→ Work instructions
Count the lines in the items below that contain the word "should". Reply with the number alone.

→ Supplied material

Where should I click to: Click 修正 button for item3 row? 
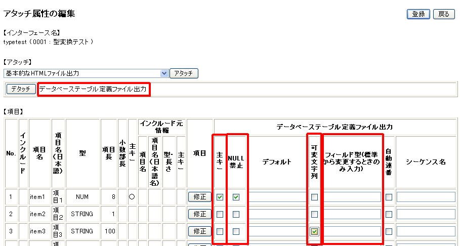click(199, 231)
---
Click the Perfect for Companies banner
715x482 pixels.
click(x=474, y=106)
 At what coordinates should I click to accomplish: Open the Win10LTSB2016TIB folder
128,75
---
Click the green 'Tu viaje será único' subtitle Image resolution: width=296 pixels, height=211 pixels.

→ Expected answer
2